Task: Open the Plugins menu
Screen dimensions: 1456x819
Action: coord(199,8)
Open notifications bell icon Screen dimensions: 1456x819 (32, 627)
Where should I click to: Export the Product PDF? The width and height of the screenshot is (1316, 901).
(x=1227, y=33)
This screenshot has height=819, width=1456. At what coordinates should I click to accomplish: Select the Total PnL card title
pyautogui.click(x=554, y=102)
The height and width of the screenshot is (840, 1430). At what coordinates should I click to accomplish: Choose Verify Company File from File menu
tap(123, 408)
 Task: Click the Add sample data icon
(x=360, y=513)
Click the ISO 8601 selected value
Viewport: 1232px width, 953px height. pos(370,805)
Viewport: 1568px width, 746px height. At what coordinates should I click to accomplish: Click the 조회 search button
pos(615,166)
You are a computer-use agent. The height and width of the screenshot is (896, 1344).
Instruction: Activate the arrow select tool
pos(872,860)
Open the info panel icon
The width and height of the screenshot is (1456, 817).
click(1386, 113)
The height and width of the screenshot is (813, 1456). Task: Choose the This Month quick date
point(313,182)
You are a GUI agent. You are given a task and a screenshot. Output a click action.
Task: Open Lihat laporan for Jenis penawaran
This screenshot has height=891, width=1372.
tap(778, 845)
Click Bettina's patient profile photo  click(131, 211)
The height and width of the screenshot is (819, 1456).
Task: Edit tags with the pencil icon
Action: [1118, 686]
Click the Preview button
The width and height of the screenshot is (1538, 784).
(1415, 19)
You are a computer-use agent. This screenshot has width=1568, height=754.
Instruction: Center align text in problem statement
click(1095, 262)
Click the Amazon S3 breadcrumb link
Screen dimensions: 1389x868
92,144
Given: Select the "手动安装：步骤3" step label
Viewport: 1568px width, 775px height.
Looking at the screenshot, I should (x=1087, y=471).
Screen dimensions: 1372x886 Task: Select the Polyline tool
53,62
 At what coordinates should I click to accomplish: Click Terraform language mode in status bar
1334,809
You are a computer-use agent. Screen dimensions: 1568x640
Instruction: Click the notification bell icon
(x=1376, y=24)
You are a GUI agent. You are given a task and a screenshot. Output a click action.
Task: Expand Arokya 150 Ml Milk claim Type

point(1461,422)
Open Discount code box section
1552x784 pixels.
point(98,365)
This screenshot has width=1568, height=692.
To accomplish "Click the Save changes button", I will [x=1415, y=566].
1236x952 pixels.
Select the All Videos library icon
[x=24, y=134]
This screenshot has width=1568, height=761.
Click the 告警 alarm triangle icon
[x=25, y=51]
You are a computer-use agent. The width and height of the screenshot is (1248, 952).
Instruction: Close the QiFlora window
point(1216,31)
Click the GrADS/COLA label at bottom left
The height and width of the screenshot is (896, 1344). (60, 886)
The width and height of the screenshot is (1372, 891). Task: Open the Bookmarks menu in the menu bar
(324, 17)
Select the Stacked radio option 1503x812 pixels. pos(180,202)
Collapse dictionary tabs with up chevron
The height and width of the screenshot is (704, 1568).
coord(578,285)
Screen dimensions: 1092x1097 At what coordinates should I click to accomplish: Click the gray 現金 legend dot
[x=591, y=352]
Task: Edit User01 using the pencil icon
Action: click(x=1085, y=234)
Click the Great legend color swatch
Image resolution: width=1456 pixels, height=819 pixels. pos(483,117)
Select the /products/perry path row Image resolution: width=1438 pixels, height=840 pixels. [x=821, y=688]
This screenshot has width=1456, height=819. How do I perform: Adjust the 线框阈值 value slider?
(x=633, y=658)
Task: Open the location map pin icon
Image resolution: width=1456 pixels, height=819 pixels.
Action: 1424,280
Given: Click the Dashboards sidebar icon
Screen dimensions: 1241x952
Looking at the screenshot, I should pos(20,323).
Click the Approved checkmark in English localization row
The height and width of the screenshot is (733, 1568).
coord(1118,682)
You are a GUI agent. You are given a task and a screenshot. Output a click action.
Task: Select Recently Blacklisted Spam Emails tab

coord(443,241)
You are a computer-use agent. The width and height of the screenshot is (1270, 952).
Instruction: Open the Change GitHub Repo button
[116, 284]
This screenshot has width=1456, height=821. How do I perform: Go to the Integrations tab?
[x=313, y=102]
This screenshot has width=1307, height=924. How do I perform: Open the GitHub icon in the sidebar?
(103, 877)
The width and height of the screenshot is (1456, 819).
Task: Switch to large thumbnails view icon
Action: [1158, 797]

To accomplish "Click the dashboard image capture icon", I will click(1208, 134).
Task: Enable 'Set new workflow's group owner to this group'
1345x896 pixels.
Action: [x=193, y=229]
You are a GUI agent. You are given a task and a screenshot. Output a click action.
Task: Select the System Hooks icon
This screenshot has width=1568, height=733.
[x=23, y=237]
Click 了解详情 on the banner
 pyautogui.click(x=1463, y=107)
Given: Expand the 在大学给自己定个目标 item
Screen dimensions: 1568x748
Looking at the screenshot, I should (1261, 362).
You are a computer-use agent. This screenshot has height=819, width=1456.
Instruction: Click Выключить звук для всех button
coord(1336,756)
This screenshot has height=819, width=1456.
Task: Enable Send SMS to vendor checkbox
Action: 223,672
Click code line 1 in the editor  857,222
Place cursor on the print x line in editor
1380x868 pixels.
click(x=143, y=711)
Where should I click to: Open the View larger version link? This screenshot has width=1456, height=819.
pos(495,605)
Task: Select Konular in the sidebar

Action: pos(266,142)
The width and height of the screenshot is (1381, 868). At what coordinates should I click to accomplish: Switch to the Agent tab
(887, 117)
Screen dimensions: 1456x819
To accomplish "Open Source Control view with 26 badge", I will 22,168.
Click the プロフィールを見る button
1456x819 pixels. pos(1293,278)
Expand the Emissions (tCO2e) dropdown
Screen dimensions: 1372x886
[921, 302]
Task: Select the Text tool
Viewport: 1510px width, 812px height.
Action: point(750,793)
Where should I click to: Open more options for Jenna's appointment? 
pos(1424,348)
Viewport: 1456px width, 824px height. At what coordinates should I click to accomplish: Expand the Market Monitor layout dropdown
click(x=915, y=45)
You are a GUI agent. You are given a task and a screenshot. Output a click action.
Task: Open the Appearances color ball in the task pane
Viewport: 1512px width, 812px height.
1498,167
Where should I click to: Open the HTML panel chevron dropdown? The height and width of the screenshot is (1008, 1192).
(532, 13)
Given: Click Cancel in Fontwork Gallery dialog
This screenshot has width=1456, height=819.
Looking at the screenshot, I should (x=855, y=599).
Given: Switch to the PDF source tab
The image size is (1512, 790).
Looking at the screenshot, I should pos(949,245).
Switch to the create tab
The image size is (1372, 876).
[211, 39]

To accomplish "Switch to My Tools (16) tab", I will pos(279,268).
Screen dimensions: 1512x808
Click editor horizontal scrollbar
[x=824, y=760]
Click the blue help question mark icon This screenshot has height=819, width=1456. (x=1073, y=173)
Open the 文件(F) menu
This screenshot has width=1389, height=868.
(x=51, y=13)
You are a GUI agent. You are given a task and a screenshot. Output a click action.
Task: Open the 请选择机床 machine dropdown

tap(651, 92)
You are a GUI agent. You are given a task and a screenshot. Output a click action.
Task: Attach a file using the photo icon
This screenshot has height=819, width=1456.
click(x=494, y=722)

────────────────────

**What is needed:** Lines are to be repeated exactly from the one that contains "Viewport: 1456px width, 824px" through the last line of the listing, with both ends kept and no others added.

**Exercise result:**
Viewport: 1456px width, 824px height. At what coordinates should I click to accomplish: Expand the Market Monitor layout dropdown
click(x=915, y=45)
You are a GUI agent. You are given a task and a screenshot. Output a click action.
Task: Open the Appearances color ball in the task pane
Viewport: 1512px width, 812px height.
1498,167
Where should I click to: Open the HTML panel chevron dropdown? The height and width of the screenshot is (1008, 1192).
(532, 13)
Given: Click Cancel in Fontwork Gallery dialog
This screenshot has width=1456, height=819.
Looking at the screenshot, I should (x=855, y=599).
Given: Switch to the PDF source tab
The image size is (1512, 790).
Looking at the screenshot, I should pos(949,245).
Switch to the create tab
The image size is (1372, 876).
[211, 39]

To accomplish "Switch to My Tools (16) tab", I will pos(279,268).
Screen dimensions: 1512x808
Click editor horizontal scrollbar
[x=824, y=760]
Click the blue help question mark icon This screenshot has height=819, width=1456. (x=1073, y=173)
Open the 文件(F) menu
This screenshot has width=1389, height=868.
(x=51, y=13)
You are a GUI agent. You are given a task and a screenshot. Output a click action.
Task: Open the 请选择机床 machine dropdown

tap(651, 92)
You are a GUI agent. You are given a task and a screenshot. Output a click action.
Task: Attach a file using the photo icon
This screenshot has height=819, width=1456.
click(x=494, y=722)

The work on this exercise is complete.